Put the items starting at the line that contains "You are a computer-use" and ending at the last line of the items into a two-column CSV with the headers request and answer, one row per item, with each field in double quotes and any line breaks replaced by spaces.

━━━━━━━━

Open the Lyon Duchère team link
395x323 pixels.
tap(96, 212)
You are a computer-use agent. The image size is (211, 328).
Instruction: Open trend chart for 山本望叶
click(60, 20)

━━━━━━━━

• [RESPONSE TO THE EXERCISE]:
request,answer
"You are a computer-use agent. The image size is (211, 328). Instruction: Open trend chart for 山本望叶","click(60, 20)"